• **Task list**:
**1)** Answer these questions from the passage on workplace sexism:
(a) How much help does the passage say sexual harassment training courses for new hires are in the real world?
(b) How does the passage describe covert sexism and sexual harassment?
(c) What does the passage give as the first step for someone facing this now?
**2)** Set down the words of the passage on workplace sexism from "If this is happening" up to and including "a support group.", with no changes.
Segment Start: Passage
One day, I dream of living in a world where women no longer have to ask the painful question, “How do I deal with sexism in the workplace?” From sexism to sexual discrimination to harassment or event assault, many women are unfortunately experiencing some very negative situations at the hands of their male coworkers.

In the real world, those terrible sexual harassment training courses they make you watch when you start a new job are of unfortunately little help. Meanwhile, sexism is more of a gray area; it is even trickier to define, and difficult to pinpoint or to deal with when it happens. Sexism and sexual harassment might be overt (out in the open) or covert (sneakier, more casual and possibly even more harmful).

If this is happening to you right now, you might be wondering what you can do about it. First, know your rights. Research the local laws in your area. Read your employee handbook. Talk to your human resources department, if you have one. It might also be a good idea to seek support outside of your workplace, whether from a trusted friend or relative, counselor, therapist or even a support group.
Segment End: Passage
Segment Start: Dataset extract
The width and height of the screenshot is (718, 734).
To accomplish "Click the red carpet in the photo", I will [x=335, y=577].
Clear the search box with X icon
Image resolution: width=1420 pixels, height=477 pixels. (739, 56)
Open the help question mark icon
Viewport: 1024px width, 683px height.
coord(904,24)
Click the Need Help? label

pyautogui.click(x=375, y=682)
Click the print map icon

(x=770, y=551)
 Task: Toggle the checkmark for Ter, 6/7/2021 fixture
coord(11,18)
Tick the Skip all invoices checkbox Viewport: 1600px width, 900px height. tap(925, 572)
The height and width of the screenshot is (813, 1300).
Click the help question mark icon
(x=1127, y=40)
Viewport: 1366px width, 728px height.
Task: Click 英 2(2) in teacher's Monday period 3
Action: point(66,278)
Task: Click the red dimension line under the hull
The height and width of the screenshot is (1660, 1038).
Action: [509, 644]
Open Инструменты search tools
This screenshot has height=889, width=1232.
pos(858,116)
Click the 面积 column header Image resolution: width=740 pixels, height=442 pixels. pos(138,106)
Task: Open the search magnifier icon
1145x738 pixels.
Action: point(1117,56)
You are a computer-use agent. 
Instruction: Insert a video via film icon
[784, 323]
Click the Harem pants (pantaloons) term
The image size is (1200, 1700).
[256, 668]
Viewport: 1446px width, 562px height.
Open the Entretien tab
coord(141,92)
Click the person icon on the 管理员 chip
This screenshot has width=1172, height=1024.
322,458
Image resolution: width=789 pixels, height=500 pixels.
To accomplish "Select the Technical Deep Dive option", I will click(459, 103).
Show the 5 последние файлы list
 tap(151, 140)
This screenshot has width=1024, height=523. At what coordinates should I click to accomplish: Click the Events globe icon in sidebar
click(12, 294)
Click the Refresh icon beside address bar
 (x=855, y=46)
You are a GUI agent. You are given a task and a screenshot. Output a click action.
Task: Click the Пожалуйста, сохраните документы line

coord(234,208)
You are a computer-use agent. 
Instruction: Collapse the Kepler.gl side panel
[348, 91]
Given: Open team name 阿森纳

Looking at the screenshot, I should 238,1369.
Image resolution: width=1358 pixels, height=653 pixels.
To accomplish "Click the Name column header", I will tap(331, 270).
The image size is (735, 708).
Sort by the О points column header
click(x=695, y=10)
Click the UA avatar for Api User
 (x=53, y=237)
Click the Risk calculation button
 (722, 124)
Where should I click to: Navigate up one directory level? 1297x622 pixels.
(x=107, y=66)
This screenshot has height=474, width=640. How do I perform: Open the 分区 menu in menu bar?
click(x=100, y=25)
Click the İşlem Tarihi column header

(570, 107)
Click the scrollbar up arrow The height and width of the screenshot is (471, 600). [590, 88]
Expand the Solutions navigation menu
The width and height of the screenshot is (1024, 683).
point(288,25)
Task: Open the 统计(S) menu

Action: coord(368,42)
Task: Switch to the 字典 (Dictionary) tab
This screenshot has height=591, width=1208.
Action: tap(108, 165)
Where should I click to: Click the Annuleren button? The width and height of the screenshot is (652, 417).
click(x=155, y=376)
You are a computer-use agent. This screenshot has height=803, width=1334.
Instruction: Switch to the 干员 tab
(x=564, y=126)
Segment End: Dataset extract
• **Exercise solutions**:
**1)**
(a) Unfortunately, they are of little help.
(b) Sneakier, more casual and possibly even more harmful.
(c) Know your rights.

**2)**
If this is happening to you right now, you might be wondering what you can do about it. First, know your rights. Research the local laws in your area. Read your employee handbook. Talk to your human resources department, if you have one. It might also be a good idea to seek support outside of your workplace, whether from a trusted friend or relative, counselor, therapist or even a support group.